Historically the terms puerperal fever and childbed fever referred to any acute fever occurring in puerperae during the first few days after delivery. Less frequently, the terms were also applied to symptomatically similar diseases that occurred during pregnancy or even among the newborn. From a modern point of view, what was formerly called puerperal fever includes a range of disorders most of which would now be referred to as puerperal sepsis. Typically, puerperal sepsis involves postpartum infection in the pelvic region, but it can refer to disorders focused in other areas, such as mastitis. In modern usage, the term puerperal fever occurs mainly in discussions of the great fever epidemics that afflicted maternity clinics in earlier centuries.
Etiology and Epidemiology
A wide range of aerobic and anaerobic microorganisms have been associated with acute pelvic inflammation and with other postpartum inflammations that could be identified as puerperal fever. Group A streptococci (pyogenes) were probably the leading causal agent in most puerperal fever epidemics in earlier centuries. However, since the 1970s, group B streptococci (agalactiae) have become the most prevalent causal agent.

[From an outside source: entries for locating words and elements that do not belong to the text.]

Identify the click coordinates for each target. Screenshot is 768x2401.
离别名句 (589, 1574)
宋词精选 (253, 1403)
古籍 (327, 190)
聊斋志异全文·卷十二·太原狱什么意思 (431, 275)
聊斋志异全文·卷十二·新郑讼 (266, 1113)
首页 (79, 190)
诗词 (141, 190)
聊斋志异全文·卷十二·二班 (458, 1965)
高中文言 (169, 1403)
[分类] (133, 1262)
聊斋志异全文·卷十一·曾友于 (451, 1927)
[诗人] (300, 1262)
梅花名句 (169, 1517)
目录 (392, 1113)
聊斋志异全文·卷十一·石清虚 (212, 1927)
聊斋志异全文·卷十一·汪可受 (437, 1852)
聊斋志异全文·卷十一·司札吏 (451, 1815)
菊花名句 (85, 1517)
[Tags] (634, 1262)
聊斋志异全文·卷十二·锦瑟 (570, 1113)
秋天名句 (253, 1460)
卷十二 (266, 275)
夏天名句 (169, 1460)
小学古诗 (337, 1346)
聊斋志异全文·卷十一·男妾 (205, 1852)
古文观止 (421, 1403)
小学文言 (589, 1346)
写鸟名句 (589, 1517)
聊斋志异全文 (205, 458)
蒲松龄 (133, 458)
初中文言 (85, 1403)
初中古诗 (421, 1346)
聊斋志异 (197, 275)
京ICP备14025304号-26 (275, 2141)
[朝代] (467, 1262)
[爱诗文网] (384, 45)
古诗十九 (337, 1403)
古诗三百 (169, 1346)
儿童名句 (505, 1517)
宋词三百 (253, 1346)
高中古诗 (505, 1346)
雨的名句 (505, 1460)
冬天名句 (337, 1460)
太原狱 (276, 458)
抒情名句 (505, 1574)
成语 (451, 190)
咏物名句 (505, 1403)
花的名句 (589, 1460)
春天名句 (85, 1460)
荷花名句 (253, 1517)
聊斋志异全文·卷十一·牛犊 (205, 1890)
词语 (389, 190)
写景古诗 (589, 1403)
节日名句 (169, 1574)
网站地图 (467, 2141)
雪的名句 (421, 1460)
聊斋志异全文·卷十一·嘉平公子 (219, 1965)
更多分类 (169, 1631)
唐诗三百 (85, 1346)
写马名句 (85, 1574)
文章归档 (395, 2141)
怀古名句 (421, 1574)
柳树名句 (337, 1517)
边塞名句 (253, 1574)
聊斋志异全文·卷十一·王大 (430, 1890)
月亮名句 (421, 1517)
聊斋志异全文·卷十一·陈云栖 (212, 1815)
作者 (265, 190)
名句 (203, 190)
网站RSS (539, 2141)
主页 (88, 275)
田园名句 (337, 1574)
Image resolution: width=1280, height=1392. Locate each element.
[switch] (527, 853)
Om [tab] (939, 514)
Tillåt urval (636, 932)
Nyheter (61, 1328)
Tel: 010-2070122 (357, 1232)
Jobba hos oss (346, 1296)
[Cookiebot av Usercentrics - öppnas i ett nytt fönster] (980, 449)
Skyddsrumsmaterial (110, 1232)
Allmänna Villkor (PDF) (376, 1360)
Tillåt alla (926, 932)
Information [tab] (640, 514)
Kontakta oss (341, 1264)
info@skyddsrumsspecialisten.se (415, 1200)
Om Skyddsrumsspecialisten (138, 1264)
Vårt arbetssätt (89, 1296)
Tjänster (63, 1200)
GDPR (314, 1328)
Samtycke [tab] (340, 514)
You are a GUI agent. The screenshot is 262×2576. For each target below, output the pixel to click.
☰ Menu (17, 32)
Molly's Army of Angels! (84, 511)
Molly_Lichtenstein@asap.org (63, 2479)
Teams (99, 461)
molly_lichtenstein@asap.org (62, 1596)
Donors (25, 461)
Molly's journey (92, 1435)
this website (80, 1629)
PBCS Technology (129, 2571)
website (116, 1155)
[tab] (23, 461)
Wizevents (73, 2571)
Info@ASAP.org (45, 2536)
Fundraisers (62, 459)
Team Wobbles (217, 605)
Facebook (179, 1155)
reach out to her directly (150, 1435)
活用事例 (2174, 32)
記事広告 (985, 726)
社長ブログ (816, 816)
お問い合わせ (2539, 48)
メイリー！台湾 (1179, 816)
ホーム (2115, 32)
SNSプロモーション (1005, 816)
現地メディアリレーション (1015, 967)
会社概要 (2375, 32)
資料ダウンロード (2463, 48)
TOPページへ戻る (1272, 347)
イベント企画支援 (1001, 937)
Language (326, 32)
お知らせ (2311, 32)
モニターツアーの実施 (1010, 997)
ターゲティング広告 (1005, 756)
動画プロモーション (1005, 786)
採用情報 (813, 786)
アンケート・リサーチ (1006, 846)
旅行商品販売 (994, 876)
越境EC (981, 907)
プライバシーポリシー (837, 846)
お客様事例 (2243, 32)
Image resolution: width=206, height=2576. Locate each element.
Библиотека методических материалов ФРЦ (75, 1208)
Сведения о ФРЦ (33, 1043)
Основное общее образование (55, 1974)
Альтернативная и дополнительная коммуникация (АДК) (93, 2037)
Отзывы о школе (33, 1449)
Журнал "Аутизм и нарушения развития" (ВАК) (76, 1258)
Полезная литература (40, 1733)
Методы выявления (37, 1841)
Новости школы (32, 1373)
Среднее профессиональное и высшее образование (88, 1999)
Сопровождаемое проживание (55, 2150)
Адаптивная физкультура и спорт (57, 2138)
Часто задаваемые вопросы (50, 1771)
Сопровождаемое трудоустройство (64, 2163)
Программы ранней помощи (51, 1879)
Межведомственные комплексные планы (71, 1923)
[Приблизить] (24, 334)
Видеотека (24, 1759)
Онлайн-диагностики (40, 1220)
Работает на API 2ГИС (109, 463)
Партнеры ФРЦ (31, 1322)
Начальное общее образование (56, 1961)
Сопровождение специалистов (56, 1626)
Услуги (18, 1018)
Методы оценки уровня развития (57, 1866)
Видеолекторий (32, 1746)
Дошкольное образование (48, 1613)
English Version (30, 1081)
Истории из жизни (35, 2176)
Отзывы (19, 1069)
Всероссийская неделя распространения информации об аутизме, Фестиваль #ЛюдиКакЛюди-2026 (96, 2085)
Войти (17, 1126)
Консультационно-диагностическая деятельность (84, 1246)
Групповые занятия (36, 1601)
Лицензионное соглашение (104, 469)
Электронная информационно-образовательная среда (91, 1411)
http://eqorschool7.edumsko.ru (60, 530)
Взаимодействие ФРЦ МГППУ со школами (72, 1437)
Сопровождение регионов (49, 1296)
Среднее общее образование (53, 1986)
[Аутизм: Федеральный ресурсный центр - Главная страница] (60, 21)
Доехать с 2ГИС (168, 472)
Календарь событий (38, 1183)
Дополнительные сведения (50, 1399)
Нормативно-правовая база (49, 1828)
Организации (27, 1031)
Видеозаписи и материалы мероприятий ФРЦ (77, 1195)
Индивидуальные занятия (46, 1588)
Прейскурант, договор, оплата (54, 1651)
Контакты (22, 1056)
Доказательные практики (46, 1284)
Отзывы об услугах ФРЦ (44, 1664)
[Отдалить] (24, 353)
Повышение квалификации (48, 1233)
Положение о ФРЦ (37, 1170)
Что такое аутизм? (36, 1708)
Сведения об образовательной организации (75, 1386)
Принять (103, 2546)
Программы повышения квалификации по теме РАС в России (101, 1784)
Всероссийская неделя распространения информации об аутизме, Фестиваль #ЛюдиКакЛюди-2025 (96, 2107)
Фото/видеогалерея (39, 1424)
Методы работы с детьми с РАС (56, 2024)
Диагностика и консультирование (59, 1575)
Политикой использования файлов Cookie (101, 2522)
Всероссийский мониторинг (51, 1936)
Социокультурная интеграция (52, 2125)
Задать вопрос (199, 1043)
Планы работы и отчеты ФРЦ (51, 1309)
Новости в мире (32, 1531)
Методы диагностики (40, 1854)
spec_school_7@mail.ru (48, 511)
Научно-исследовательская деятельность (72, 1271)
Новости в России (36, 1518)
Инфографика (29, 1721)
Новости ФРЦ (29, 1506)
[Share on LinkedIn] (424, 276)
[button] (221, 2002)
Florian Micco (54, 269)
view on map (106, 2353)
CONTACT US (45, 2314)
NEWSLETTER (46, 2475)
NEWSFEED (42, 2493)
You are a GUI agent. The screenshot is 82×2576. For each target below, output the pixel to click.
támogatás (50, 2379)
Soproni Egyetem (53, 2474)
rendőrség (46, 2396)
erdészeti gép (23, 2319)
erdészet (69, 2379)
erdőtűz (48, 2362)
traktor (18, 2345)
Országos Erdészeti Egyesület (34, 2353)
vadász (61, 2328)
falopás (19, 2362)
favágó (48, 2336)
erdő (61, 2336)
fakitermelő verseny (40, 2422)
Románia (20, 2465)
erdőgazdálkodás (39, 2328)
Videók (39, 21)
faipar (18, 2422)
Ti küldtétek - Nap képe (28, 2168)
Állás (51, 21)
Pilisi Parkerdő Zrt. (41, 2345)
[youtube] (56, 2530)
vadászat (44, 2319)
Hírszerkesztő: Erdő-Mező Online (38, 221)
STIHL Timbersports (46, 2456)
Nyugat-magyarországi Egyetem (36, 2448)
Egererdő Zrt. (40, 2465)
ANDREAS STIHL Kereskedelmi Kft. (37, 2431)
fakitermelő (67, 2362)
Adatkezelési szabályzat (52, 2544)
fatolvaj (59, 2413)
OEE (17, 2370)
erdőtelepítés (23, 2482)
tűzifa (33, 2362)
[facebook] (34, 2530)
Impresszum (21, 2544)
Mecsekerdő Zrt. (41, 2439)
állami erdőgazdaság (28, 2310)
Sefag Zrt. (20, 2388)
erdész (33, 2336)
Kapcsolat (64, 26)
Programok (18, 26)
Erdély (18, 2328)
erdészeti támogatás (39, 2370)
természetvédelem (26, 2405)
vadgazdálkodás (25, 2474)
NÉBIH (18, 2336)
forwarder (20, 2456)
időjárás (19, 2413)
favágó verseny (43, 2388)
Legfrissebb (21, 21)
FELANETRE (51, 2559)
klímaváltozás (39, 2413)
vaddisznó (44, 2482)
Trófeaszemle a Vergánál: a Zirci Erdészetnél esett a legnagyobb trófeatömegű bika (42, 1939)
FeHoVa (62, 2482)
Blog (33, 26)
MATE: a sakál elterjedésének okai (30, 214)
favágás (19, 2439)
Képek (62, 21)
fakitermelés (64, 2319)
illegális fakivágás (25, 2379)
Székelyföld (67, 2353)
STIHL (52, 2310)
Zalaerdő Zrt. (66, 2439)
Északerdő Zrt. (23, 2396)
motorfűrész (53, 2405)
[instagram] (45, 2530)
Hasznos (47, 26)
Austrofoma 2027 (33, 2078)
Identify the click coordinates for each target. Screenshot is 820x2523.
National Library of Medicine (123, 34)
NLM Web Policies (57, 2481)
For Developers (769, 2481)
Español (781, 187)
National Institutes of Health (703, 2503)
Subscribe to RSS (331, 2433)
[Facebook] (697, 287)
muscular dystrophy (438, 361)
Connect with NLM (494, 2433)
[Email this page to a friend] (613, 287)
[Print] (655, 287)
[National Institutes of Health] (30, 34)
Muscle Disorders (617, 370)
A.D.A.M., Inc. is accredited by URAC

Clinical Manifestations and Pathology
Among puerperae the clinical manifestations of puerperal sepsis include acute fever, profuse lochial flow, and an enlarged and tender uterus. Onset is generally between 2 and 5 days after delivery. Normally there is inflammation of the endometrium and surrounding structures as well as of the lymphatic and vascular systems. One also finds pelvic cellulitis, septic pelvic thrombophlebitis, peritonitis, and pelvic abscesses. Among neonates, infection usually becomes apparent in the first 5 days after birth, but onset is sometimes delayed by several weeks. Symptoms include lethargy, poor feeding, and abnormal temperature. Infection by group B streptococci is often clinically indistinguishable from other bacterial infections.